The mayors say they have not predetermined what the solution would be but that it would be different from what occurs now.

While regional council chairman Andrew Noone said he welcomed discussions about services, the city and regional council have been down this road before. And nothing substantive has changed.

When local government was reorganised in 1989 and the regional council came into existence, the city owned the major urban bus company Citibus. It was also argued the regional council could take a wider provincial overview of transport. Also included is the total mobility scheme, where taxi fares are subsidised for the disabled.

Nevertheless, the arguments are growing for territorial control. After all, the contracting out and overall direction of Invercargill’s buses is from its city council.

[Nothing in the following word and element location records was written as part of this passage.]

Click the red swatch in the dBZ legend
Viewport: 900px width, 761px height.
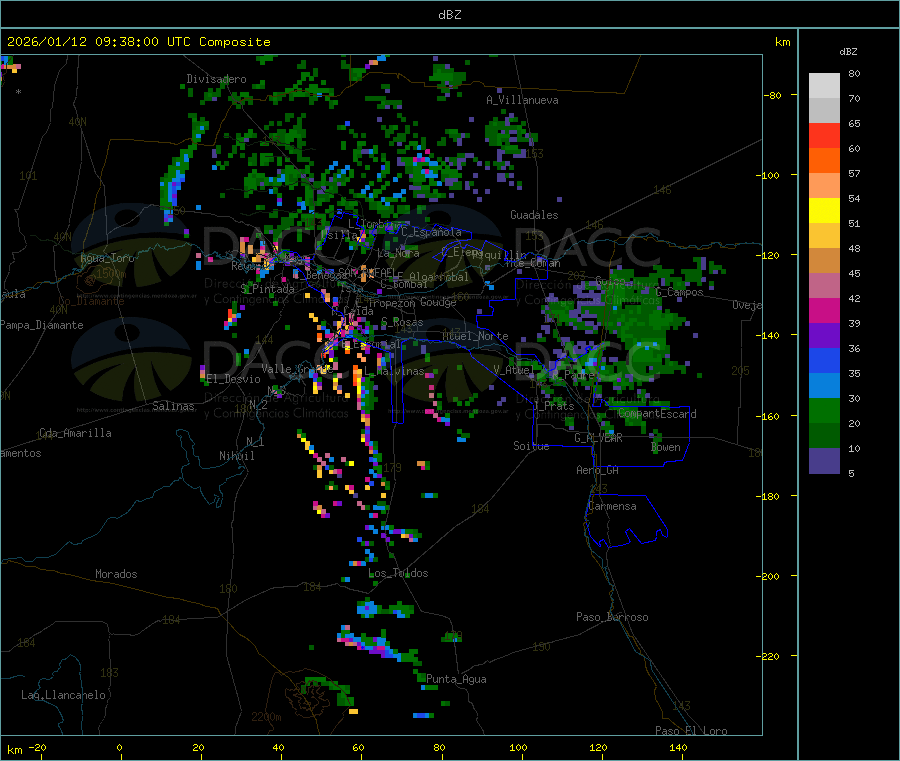[824, 135]
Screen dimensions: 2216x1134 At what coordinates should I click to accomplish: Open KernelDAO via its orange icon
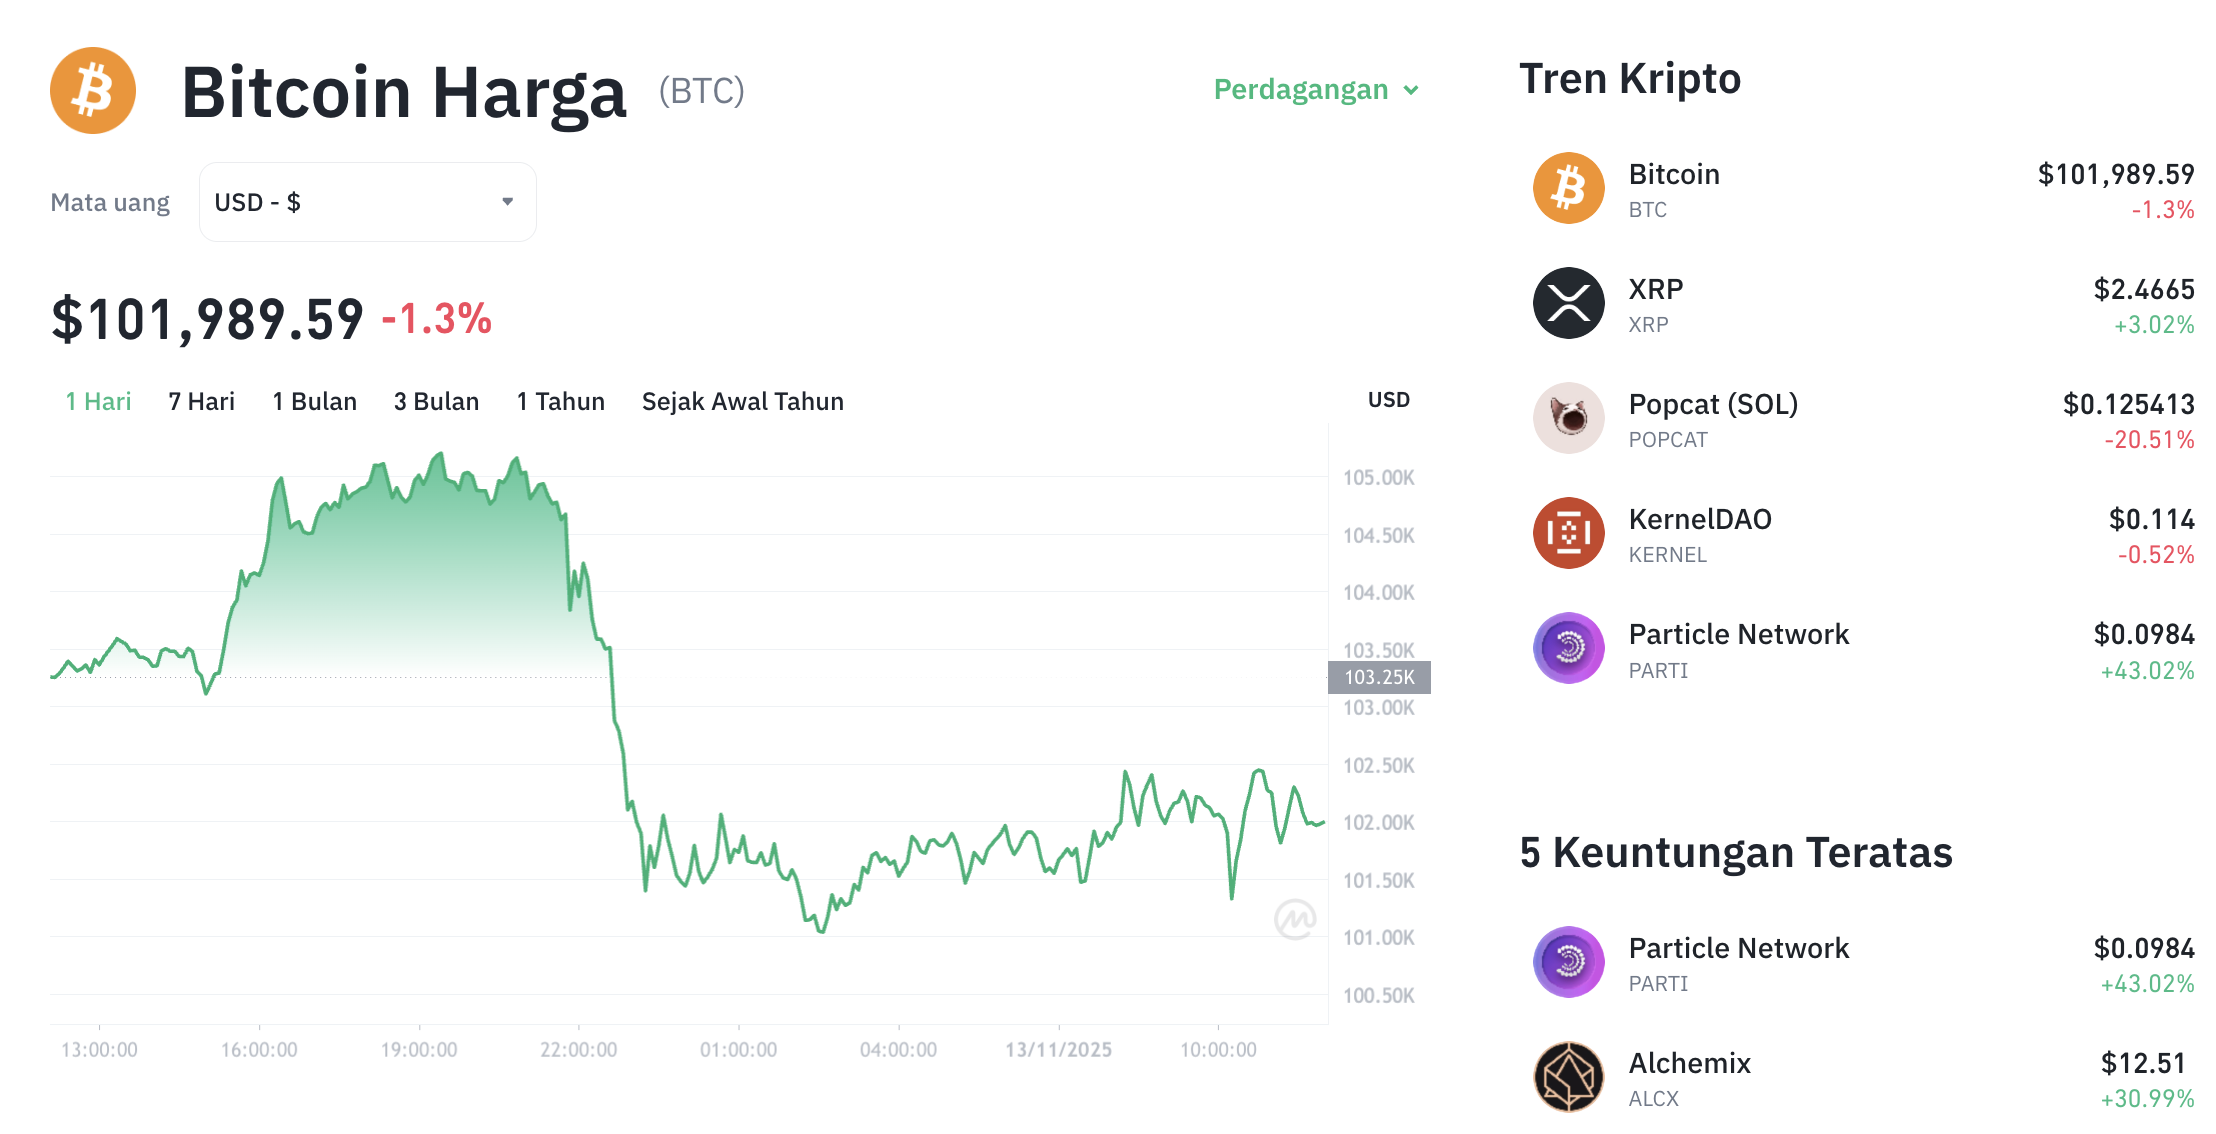(1569, 533)
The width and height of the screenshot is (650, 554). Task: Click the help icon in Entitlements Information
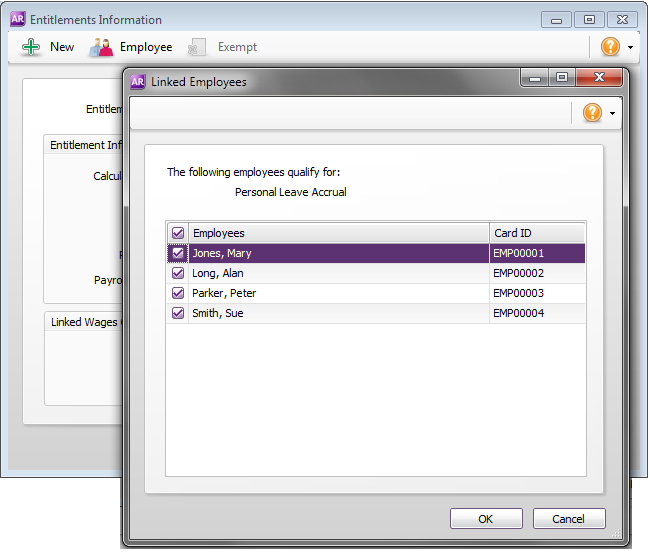(x=610, y=47)
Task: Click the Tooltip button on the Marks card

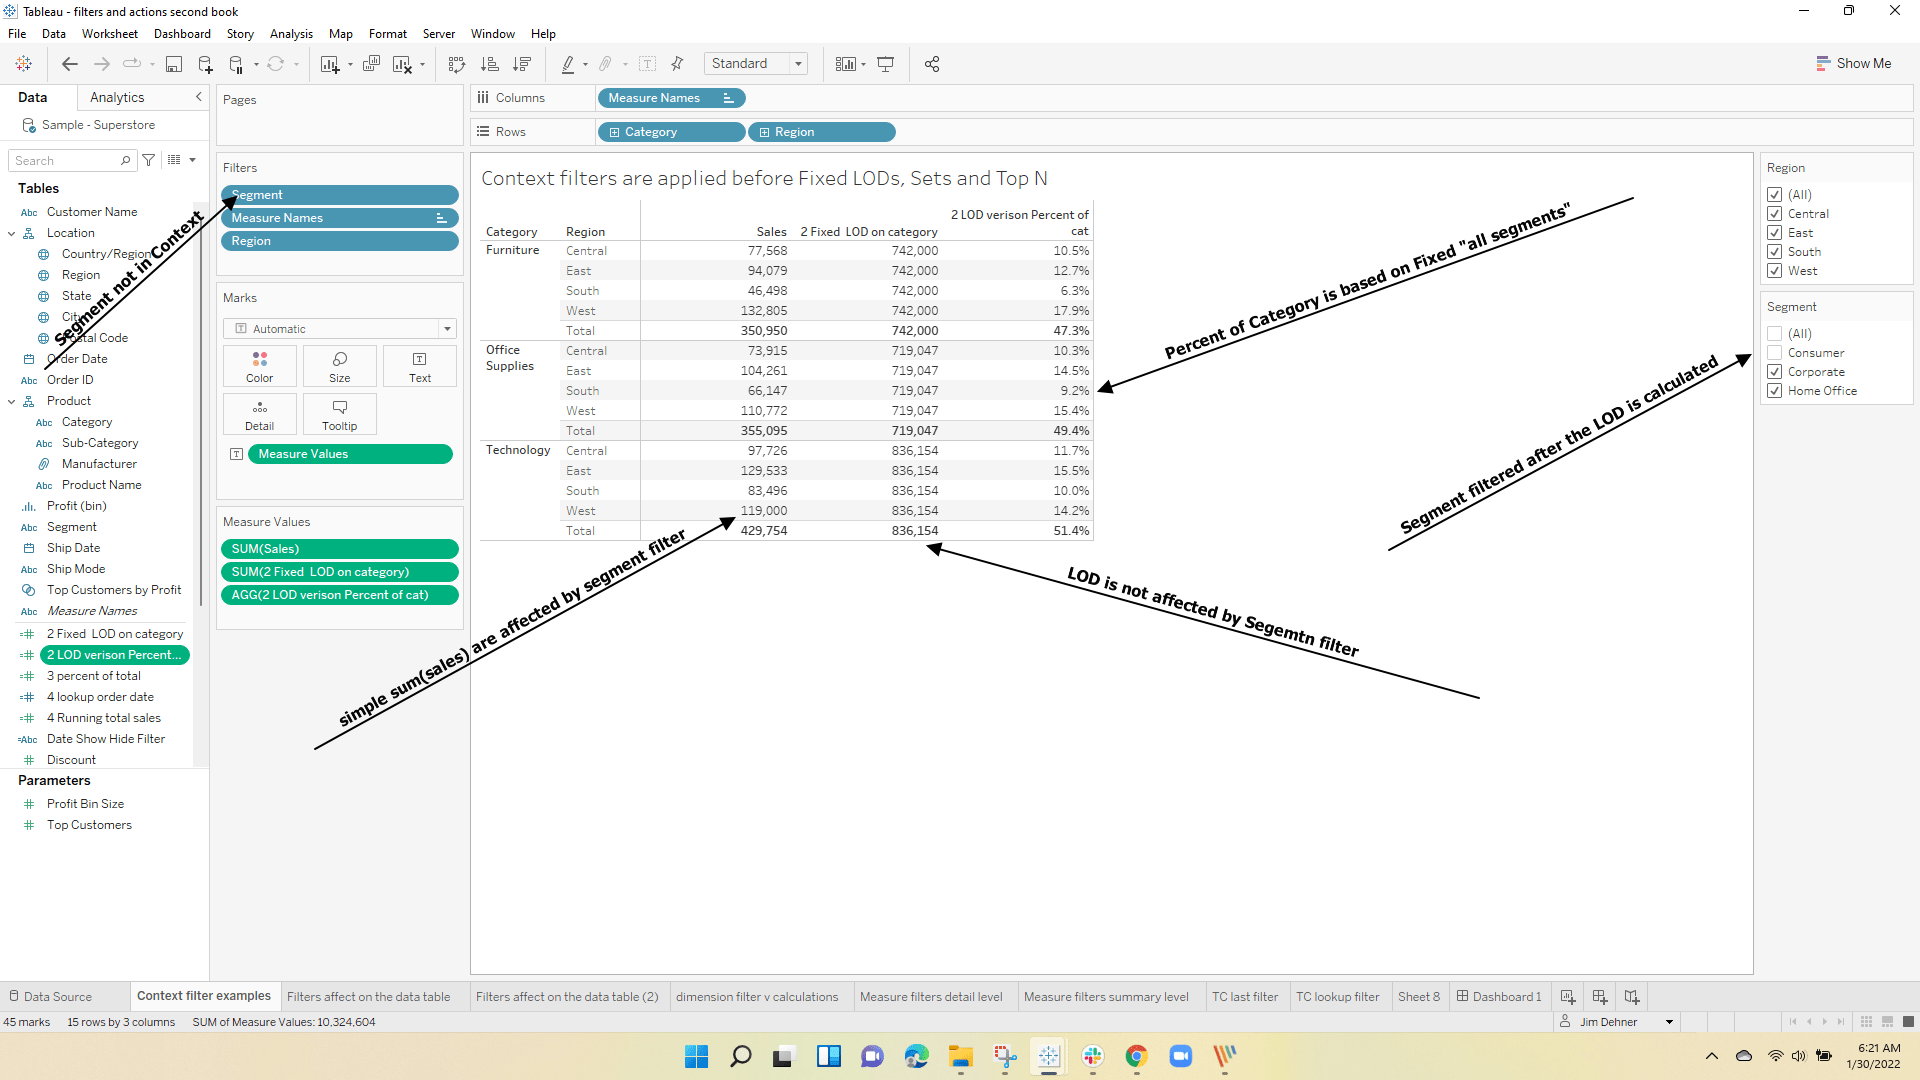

In Christchurch, however, Environment Canterbury is in charge. The urban sprawl into surrounding districts is one good reason the buses are not under the city council.

Mr Hawkins has been vocal for several years. In particular, he is beating the environmental drum. He and Mr Boult say The Shaping Future Dunedin Transport and Wakatipu Way to Go programmes rely on significant mode shifts, making increasingly urgent the need for public transport to be fully integrated with the wider transport network.

The regional council’s record on the buses has been patchy. It has had a history of a strong concern for limiting the cost to ratepayers, an important attitude when it is often all too easy for public bodies to spend other people’s money.

It has, though, been slow to move at times and has seldom been innovative. It took a very long time, for example, for its promise of real-time tracking of buses to be realised.

The bus hub has bedded in reasonably. Flat fares and Bee cards have been improvements.

Sceptics, naturally, might wonder whether the city council would have been any better, especially given the issues with some of the bus stops. The city would be setting itself up for another area of criticism and for larger rate demands as costs would be transferred to it.

There are options like park-and-ride and city-loop buses that might be further investigated. Unfortunately, in a small and spread-out city like Dunedin, the economics and use of most bus routes are and always will be poor.

When Invercargill tried a loop option, it had to be abandoned after failing to generate sufficient patronage and revenue.

The funding model has been about 50% from fares, about a quarter from rates and a quarter from Waka Kotahi NZ Transport Agency (fuel taxes and road-user charges). The Government recently threw in another quarter when it halved fares.

Even free fares, however, will not overcome perceived drawbacks. Many Dunedin residents back the convenience of private cars. Some even believe the grossly common unfair image of buses being just for the young and "losers".

Whatever the challenges, there is merit in a better model and better transport integration in Dunedin and Queenstown.

 

 

 

 

Comments

As one of the "losers" who took the bus years ago i was struck by there being no bus shelters. Then there were some poorly designed shelters which tall pedestrians could hit there heads on. Now there are some modern shelters at stops so badly conceived the Drivers refuse to use them. Funding has seen the tendering process as a race to the bottom leaving only one foreign owned company. A bus driver i knew lost his job after a year long consideration from NZTA for the crime of getting some speed camera fines in his private car which resulted in no demerit points on his license but put him on the dole. The whole public transport issue in the south has been so badly mishandled one cannot think those responsible have the answers or they would have instigated them long ago. I dont think any of these people have actually taken the bus as they should be made too. Then they would find out about how the timetables are never updated or disused stops are never sign posted as such leaving you waiting for something that is not coming. Much like competent management of our public transport.